> _Instructions for the task_
Count how many lines in the records below contain the string "Register". Reply with the number alone.

-- Listed records start --

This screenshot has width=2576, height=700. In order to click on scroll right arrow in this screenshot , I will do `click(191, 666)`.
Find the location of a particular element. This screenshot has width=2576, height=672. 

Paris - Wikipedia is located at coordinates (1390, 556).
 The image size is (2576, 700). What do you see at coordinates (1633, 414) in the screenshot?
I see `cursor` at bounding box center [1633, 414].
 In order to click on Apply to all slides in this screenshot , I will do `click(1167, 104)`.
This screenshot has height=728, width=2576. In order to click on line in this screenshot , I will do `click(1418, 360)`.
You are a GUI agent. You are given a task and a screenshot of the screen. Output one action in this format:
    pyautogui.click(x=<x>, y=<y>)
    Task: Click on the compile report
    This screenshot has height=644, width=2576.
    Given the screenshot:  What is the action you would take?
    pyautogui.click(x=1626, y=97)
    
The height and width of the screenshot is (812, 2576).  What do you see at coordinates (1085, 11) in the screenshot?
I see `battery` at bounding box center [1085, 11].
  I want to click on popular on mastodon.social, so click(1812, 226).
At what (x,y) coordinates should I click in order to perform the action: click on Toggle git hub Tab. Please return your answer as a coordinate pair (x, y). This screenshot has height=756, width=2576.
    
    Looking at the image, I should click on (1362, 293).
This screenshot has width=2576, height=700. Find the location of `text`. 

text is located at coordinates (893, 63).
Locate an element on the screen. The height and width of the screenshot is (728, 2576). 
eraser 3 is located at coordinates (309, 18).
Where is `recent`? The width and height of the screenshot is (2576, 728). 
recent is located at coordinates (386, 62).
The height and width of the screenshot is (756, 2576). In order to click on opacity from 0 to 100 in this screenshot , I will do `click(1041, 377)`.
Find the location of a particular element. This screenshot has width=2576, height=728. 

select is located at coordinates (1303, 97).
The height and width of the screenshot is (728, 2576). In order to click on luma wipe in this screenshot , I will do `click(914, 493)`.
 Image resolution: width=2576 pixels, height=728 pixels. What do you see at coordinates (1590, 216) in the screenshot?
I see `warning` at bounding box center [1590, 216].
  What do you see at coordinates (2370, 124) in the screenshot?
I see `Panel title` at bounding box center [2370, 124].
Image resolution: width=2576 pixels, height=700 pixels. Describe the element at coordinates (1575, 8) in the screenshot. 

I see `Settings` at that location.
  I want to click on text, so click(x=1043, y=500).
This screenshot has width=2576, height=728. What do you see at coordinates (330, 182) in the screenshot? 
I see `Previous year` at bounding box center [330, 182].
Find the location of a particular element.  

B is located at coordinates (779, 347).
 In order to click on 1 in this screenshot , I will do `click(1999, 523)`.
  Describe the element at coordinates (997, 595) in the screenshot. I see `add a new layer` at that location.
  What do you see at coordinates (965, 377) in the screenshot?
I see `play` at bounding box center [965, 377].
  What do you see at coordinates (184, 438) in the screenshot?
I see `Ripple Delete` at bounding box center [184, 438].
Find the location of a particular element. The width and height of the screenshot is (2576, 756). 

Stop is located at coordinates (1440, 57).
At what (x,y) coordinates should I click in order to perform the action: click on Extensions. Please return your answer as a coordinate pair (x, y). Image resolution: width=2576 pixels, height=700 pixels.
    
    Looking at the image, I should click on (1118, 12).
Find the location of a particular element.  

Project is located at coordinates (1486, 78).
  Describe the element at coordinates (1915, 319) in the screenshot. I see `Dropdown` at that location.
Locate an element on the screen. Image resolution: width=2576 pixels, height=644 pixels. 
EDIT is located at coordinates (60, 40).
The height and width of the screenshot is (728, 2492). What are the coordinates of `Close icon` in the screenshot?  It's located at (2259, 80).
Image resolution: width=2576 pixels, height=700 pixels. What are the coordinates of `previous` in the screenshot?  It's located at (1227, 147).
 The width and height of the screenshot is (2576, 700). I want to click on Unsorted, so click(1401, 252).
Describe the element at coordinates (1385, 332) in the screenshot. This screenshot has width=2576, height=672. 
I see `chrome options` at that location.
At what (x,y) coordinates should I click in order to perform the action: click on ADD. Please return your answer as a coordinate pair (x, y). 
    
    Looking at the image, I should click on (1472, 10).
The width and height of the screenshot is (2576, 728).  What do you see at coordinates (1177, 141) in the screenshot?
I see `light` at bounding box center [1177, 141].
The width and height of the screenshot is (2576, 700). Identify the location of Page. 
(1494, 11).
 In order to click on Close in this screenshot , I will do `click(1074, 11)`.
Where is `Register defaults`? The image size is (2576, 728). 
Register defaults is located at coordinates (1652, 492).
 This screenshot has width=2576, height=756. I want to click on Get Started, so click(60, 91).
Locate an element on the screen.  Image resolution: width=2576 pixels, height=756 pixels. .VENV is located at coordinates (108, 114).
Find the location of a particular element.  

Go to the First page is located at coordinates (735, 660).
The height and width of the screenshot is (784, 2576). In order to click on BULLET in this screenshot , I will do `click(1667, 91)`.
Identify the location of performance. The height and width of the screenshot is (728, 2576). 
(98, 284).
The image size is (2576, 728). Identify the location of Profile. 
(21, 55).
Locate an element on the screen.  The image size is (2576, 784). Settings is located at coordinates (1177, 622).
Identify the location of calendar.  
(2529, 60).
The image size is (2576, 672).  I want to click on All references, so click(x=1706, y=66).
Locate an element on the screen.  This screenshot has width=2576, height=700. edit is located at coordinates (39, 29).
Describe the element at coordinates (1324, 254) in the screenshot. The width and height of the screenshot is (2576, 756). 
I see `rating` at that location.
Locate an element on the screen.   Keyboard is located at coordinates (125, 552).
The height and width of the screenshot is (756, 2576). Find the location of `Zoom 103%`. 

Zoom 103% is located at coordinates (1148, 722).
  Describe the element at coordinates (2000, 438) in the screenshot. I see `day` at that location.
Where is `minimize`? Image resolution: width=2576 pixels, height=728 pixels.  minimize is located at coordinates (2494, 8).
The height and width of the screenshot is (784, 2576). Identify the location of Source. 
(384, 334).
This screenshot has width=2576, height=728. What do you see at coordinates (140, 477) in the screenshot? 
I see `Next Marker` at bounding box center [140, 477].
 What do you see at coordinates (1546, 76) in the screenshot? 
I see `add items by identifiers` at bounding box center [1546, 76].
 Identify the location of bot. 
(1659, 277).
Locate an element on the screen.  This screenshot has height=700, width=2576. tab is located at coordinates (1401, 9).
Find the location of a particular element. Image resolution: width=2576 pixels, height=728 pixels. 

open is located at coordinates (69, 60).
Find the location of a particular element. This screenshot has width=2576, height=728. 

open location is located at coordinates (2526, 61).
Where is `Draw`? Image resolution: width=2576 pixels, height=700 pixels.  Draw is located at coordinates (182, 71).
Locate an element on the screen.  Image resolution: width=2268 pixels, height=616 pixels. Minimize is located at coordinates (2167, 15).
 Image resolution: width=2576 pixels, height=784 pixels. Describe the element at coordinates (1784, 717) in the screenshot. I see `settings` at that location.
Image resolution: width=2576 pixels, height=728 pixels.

-- Listed records end --

> _Expected answer_
2